Kentucky Bluegrass — also known as Poa pratensis or Common Meadow Grass — is the most popular planting grass in the United States. It can be found in lawns in every state because it can grow easily almost anywhere and can withstand cold temperatures.

You may be thinking, “I've seen a lot of grass and none of it's blue!" You're right. Kentucky Bluegrass is a funny name, as it turns out, because it didn't come from Kentucky and lawns of Kentucky Bluegrass are green, not blue.

Although it's the most popular grass in North America, Kentucky Bluegrass isn't native to North America. Instead, it's native to Europe, Asia and Northern Africa. European settlers most likely brought it with them when they settled in North America.
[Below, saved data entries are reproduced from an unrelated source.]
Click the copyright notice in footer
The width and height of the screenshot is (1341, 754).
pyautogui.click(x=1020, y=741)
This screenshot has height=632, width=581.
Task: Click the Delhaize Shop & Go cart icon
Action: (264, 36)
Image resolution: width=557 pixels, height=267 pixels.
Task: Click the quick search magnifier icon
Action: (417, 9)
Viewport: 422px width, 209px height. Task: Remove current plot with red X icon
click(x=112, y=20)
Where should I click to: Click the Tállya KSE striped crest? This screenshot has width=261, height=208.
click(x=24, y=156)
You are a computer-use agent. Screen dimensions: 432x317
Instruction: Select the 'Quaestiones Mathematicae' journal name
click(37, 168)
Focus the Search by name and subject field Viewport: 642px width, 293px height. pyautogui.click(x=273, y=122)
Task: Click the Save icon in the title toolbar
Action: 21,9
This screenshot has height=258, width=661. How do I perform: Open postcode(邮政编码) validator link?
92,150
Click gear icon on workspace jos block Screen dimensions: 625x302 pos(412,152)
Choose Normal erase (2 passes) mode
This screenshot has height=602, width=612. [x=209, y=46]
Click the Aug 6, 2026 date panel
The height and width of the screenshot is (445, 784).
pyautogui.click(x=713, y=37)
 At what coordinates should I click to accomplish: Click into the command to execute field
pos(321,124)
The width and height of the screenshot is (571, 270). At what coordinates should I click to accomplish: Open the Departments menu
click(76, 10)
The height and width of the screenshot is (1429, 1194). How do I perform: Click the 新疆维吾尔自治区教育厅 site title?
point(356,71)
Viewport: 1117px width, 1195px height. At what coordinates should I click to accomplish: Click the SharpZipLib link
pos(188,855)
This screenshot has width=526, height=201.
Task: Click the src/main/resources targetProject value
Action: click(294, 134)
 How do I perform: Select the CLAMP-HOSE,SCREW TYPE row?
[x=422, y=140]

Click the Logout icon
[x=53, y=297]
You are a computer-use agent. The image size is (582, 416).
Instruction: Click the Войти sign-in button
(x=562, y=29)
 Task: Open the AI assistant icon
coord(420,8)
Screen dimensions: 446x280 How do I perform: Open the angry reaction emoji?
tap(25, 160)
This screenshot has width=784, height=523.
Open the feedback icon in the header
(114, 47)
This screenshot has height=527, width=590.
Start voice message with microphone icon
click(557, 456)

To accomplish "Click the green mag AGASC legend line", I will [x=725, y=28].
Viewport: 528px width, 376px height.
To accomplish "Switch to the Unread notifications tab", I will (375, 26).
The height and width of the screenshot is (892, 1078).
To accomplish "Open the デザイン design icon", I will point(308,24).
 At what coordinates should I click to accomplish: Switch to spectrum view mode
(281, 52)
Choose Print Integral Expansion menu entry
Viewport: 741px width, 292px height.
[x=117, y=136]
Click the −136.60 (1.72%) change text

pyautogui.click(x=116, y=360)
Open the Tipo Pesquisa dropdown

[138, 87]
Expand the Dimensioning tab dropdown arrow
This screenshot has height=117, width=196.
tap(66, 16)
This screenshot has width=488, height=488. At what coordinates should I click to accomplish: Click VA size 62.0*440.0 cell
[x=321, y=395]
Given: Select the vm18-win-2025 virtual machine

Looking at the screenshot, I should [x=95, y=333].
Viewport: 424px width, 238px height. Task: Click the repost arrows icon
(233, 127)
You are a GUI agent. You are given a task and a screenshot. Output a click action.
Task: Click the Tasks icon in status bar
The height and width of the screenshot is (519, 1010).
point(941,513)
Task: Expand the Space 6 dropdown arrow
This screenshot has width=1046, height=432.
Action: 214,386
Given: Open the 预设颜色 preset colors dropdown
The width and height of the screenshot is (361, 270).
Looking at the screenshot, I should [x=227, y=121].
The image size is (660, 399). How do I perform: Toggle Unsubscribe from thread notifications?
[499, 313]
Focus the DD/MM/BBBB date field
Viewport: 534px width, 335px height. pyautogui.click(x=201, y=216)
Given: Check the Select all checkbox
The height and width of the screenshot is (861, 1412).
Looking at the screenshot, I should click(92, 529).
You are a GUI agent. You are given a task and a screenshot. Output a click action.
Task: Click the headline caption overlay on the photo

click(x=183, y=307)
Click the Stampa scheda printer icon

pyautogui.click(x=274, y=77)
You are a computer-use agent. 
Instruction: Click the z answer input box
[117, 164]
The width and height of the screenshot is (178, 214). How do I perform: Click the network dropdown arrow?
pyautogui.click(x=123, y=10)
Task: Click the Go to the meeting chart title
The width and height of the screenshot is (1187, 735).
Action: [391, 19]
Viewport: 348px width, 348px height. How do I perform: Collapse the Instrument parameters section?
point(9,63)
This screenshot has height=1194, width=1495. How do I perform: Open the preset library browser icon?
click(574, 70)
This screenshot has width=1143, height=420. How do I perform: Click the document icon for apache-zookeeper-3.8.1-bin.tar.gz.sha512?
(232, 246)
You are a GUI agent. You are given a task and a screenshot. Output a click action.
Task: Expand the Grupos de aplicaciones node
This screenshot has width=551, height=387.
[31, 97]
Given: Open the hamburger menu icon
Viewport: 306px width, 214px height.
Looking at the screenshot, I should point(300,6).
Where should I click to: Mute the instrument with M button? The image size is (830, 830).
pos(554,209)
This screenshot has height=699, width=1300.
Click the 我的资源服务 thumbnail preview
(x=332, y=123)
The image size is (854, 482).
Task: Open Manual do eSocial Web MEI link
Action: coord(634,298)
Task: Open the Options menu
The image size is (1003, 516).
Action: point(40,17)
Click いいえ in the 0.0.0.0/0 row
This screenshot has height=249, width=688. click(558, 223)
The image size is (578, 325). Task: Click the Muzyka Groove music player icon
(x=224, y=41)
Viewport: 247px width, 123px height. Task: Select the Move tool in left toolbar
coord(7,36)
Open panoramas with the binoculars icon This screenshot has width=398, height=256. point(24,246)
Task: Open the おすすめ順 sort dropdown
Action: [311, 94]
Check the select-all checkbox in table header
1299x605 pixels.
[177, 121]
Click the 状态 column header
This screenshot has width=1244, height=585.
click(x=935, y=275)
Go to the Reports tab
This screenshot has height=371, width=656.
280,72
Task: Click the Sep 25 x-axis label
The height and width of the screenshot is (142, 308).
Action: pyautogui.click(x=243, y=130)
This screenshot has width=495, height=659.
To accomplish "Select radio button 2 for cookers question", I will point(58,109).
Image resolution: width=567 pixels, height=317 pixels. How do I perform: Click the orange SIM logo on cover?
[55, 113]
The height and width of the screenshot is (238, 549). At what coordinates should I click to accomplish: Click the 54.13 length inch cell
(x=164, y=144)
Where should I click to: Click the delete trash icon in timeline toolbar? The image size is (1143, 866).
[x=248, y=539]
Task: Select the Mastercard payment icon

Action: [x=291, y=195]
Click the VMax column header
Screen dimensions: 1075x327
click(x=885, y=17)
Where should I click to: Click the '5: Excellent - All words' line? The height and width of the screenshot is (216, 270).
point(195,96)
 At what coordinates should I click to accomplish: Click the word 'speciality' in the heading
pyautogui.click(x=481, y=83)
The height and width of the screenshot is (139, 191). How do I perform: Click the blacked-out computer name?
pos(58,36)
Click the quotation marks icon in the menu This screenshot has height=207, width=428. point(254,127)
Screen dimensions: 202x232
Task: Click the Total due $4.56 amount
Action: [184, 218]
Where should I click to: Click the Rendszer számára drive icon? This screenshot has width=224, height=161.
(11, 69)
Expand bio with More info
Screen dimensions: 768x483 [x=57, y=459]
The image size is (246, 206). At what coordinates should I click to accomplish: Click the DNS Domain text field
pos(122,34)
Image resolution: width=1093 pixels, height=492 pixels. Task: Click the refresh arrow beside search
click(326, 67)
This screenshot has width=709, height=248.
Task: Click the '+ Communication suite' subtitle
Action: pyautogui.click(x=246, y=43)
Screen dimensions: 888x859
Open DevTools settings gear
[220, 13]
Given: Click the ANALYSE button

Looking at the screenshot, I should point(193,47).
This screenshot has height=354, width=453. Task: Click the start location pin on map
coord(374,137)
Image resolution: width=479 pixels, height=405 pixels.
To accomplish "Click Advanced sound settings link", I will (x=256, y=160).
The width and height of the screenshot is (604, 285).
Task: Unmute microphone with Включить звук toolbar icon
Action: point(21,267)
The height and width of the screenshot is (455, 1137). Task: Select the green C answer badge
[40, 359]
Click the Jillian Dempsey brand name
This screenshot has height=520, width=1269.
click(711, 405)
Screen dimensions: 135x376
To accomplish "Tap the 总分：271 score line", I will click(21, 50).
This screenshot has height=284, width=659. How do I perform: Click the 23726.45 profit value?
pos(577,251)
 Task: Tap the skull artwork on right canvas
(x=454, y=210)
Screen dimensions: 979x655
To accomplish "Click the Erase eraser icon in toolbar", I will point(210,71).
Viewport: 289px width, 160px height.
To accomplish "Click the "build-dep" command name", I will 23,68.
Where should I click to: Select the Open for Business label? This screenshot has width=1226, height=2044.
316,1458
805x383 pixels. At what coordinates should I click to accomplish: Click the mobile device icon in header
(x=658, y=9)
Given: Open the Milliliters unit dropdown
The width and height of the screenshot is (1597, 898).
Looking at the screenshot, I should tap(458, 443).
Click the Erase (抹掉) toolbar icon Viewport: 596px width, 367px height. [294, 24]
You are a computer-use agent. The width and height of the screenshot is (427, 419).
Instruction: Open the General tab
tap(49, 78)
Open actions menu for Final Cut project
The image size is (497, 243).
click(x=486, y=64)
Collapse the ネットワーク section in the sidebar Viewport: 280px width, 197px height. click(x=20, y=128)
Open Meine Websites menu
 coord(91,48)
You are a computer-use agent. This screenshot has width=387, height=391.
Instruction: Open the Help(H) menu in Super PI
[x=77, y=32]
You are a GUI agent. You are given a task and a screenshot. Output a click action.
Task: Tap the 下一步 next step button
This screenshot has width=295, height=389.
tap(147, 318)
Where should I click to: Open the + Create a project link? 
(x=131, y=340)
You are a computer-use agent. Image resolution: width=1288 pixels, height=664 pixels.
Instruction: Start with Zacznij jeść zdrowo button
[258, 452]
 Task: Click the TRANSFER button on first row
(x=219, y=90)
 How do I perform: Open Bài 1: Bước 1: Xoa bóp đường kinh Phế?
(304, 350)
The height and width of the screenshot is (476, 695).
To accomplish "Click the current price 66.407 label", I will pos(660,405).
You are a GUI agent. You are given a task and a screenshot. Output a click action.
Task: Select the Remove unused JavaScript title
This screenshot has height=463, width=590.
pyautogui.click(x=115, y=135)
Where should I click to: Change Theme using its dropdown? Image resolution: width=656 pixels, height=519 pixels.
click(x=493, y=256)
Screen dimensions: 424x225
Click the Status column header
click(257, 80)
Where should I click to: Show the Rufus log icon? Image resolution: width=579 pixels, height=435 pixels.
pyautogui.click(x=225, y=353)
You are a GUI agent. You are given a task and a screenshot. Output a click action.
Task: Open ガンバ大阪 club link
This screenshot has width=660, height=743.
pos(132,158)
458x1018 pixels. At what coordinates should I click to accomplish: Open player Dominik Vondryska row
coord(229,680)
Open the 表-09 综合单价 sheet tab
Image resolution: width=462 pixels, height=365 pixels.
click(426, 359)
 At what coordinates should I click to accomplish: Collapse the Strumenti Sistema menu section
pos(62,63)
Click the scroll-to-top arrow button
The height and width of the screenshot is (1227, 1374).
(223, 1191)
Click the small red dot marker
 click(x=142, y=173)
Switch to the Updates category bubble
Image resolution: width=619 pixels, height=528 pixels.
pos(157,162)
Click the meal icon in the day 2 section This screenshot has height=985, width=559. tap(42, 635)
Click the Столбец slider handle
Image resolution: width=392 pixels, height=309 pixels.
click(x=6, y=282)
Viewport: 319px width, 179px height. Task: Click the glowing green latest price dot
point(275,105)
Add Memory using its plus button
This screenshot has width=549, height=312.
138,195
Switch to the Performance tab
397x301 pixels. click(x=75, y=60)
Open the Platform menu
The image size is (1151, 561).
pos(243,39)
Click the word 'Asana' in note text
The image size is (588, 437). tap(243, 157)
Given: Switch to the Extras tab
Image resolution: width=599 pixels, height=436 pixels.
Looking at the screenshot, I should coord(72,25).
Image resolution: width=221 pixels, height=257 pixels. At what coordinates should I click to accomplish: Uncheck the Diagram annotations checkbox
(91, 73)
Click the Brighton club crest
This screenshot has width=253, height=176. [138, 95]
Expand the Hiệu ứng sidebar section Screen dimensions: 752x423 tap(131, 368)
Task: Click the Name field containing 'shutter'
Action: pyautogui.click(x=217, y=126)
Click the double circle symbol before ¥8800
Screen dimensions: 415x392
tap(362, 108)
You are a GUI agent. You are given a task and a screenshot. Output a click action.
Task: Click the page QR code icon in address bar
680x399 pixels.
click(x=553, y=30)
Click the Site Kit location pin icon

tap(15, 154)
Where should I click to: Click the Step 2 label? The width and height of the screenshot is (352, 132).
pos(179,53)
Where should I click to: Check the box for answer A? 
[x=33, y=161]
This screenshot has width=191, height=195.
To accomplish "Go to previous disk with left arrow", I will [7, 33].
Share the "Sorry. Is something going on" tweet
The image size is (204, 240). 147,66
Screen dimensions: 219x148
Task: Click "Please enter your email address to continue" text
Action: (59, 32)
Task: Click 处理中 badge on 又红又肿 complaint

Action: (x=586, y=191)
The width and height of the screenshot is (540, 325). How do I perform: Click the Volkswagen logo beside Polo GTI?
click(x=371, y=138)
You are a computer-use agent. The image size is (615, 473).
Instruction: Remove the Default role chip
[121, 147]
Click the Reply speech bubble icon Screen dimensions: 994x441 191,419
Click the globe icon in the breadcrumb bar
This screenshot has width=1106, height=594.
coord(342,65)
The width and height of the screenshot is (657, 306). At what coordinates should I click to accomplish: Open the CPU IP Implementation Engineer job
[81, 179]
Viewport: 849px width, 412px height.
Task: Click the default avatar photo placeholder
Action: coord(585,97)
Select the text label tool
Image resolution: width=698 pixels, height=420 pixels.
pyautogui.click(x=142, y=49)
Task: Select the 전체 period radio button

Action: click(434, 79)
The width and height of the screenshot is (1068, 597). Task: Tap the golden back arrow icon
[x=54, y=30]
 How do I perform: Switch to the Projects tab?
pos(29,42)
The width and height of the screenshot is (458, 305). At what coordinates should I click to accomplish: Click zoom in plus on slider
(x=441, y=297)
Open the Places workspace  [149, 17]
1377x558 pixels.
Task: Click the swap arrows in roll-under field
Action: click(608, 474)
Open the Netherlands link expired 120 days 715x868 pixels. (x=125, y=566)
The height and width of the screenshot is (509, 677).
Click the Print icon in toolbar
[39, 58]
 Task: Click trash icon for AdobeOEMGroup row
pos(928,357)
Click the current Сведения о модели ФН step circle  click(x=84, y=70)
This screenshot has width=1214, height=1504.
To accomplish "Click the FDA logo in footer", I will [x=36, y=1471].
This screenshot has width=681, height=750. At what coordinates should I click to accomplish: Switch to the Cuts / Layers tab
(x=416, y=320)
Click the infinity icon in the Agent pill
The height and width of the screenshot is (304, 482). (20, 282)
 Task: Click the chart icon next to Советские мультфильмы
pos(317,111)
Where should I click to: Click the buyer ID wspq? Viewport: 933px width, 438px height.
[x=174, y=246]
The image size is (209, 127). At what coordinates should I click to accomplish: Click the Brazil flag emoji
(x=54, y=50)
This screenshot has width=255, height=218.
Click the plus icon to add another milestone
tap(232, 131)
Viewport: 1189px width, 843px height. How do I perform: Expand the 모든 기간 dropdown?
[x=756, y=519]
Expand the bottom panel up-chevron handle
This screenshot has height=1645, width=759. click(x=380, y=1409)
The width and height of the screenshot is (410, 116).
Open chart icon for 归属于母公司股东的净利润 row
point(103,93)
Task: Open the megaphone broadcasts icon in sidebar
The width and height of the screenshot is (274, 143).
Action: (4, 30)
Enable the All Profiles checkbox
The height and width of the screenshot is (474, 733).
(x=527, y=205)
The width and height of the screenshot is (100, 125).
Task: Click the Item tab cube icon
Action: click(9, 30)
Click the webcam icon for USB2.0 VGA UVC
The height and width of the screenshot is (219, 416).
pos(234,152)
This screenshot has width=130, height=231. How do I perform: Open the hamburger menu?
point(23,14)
Kentucky Bluegrass forms beautiful, lush green lawns. Its root system interweaves in a way that makes it particularly dense.

When you think of walking barefoot on a beautiful carpet of green grass, it's Kentucky Bluegrass you're thinking of. Kentucky Bluegrass is used often in parks and to create sports fields, too.

In the summer, Kentucky Bluegrass will grow about one to two inches per week in normal weather conditions. Experts recommend mowing regularly to keep Kentucky Bluegrass lawns at a height of about two inches for an ideal lawn.

Kentucky Bluegrass is not named for its leaves because they're always green. Since it's used mainly for lawns and kept short, it always appears green.

If, however, you let Kentucky Bluegrass grow to its natural height of two to three feet, you'll notice clusters of small blue flowers that blossom at the tops of the stems.

The Kentucky part of Kentucky Bluegrass came about as a result of Europeans naming the northern part of modern-day Kentucky the Bluegrass Region, because of the huge meadows of blue-flowered grass that grew there. If you're lucky enough to find a field of Kentucky Bluegrass that has grown to its natural height, you'll definitely see where the name bluegrass comes from!

Today, more than 100 varieties of Kentucky Bluegrass have been developed. Since the 1950s, nearly all Kentucky Bluegrass seed has been produced by specialized farms in Washington, Oregon and Idaho.